## Assignment:
Search the lines of the records for the word "agent", and copy every line that has it.

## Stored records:
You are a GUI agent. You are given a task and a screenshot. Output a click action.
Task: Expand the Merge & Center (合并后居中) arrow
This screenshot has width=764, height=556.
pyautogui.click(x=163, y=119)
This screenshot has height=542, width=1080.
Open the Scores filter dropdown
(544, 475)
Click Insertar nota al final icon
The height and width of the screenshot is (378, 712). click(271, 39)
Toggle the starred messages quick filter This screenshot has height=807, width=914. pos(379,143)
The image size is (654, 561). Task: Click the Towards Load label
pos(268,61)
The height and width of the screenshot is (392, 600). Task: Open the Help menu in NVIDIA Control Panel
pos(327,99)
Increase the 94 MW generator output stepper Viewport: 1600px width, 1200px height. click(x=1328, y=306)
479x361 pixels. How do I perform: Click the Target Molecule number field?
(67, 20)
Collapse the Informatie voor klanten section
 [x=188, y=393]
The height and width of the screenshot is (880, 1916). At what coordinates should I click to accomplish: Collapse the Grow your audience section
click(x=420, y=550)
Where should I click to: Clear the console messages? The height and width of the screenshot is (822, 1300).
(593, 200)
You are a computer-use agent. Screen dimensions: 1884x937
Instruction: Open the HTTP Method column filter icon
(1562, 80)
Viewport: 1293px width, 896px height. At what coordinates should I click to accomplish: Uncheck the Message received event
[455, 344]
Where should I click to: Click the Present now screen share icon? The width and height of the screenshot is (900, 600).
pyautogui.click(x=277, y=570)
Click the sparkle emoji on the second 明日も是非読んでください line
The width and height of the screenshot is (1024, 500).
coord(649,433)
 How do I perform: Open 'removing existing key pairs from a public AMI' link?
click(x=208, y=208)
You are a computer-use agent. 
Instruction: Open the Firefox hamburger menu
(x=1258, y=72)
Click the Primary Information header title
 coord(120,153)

## Problem solution:
You are a GUI agent. You are given a task and a screenshot. Output a click action.
You are a computer-use agent. Screen dimensions: 1884x937
You are a computer-use agent. 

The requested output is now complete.